(Collected data)
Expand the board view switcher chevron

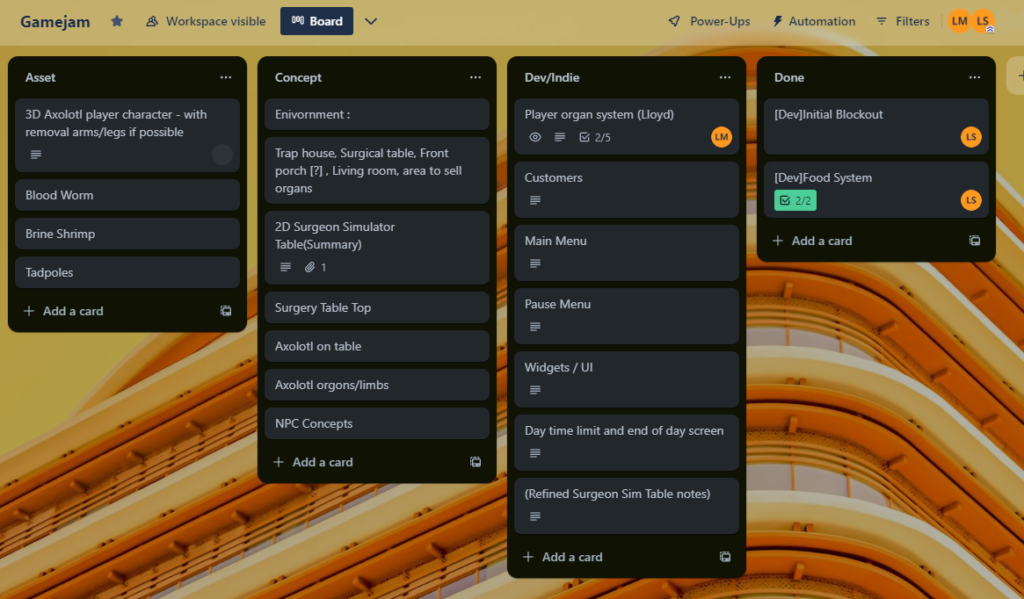tap(371, 21)
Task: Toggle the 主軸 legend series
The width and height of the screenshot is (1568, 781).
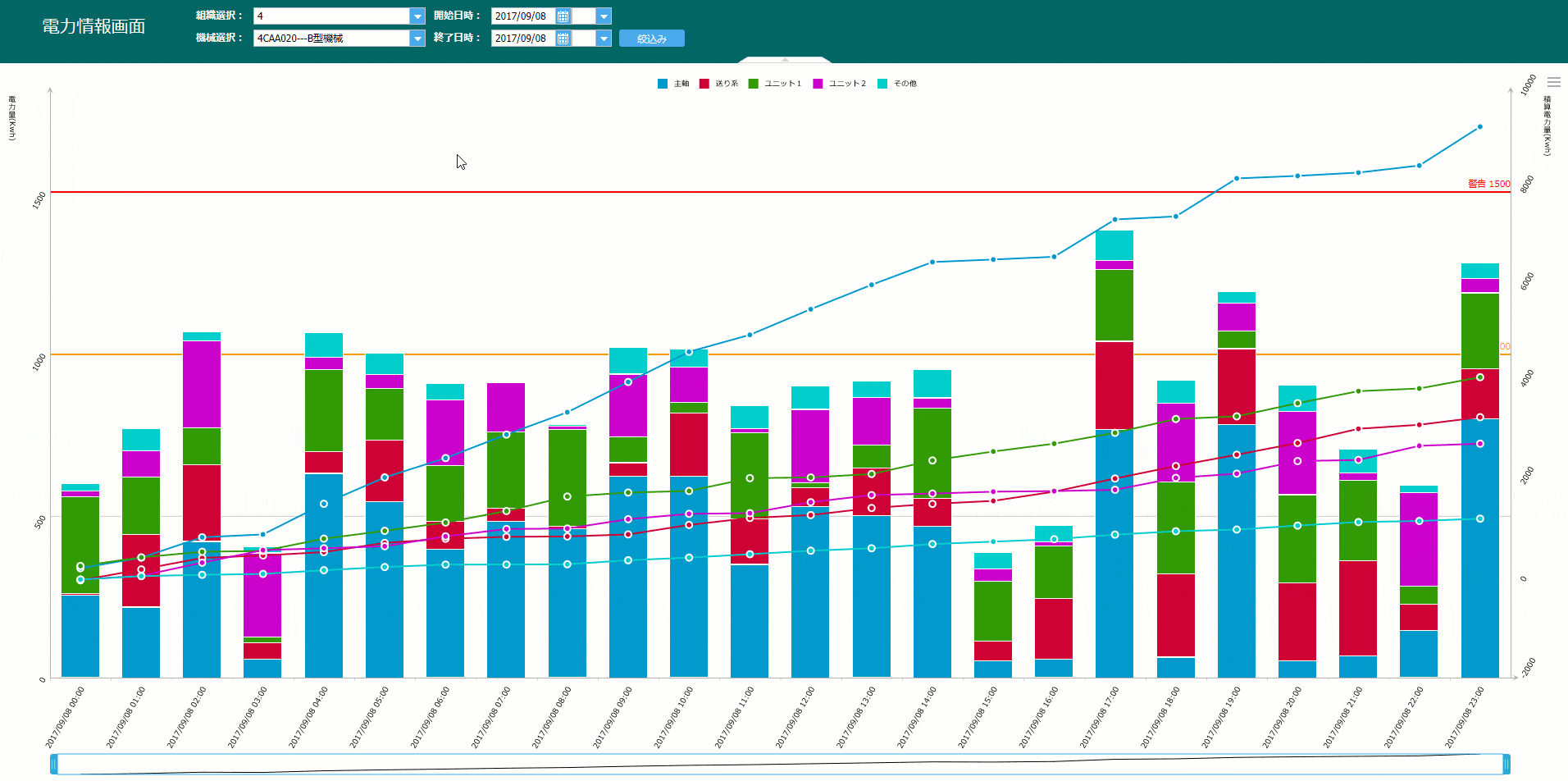Action: point(673,84)
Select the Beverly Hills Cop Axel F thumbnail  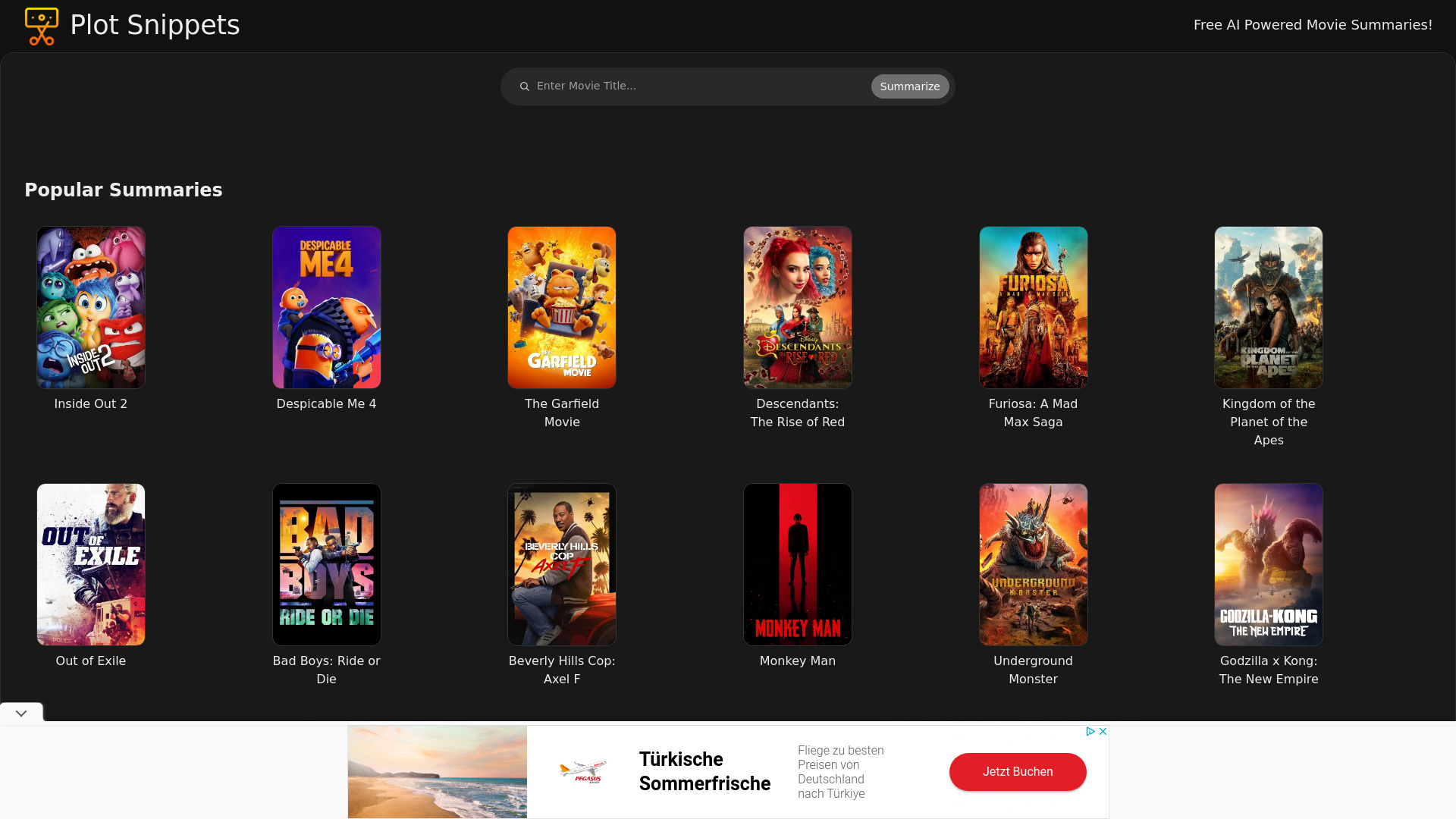click(x=561, y=564)
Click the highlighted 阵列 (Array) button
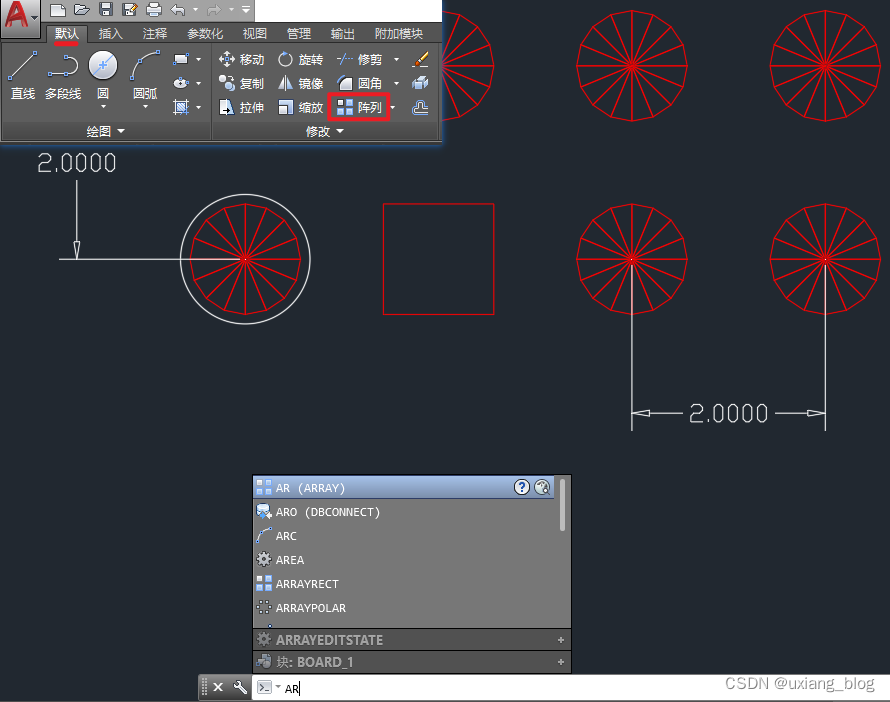The image size is (890, 702). coord(358,107)
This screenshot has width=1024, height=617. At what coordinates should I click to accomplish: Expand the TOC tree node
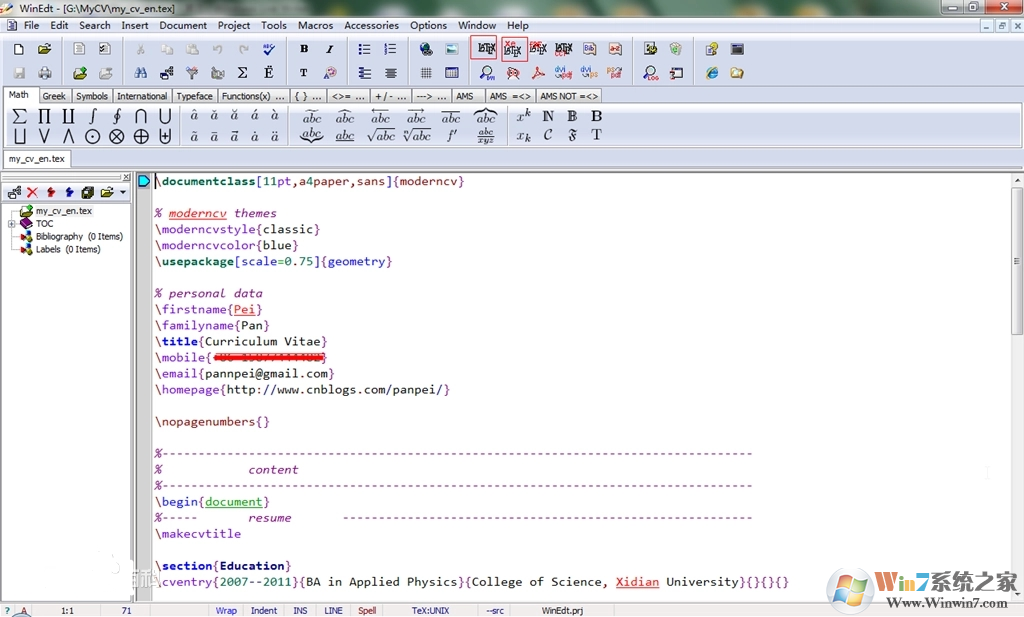(x=11, y=224)
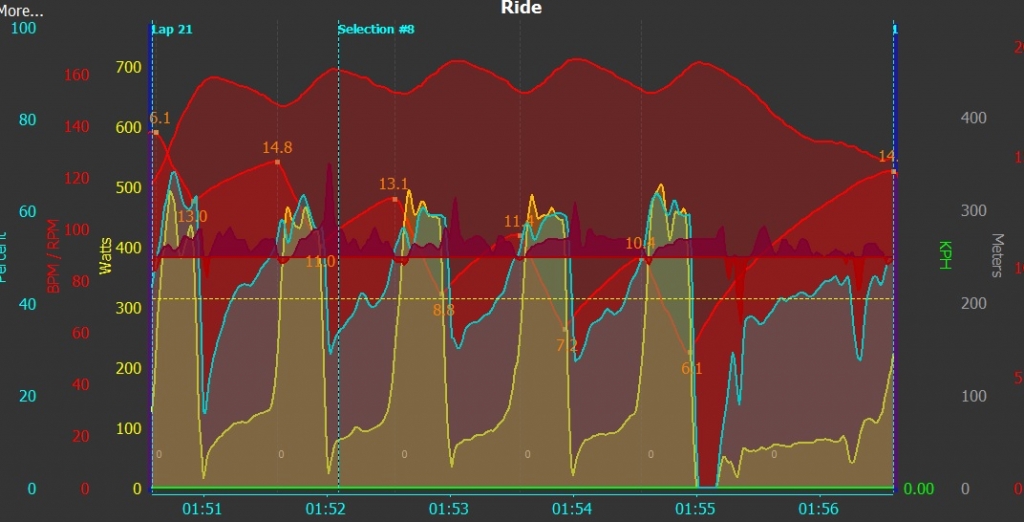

■ TASK INSTRUCTIONS
Set down exactly and only the lines from the line that contains "Click the highlighted 阵列 (Array) button" through the last line of the entries above, with both of those lines included and the pictures left out.

■ SOLUTION FOR THIS EXERCISE
Click the highlighted 阵列 (Array) button
The image size is (890, 702). coord(358,107)
This screenshot has width=1024, height=617. At what coordinates should I click to accomplish: Expand the TOC tree node
(x=11, y=224)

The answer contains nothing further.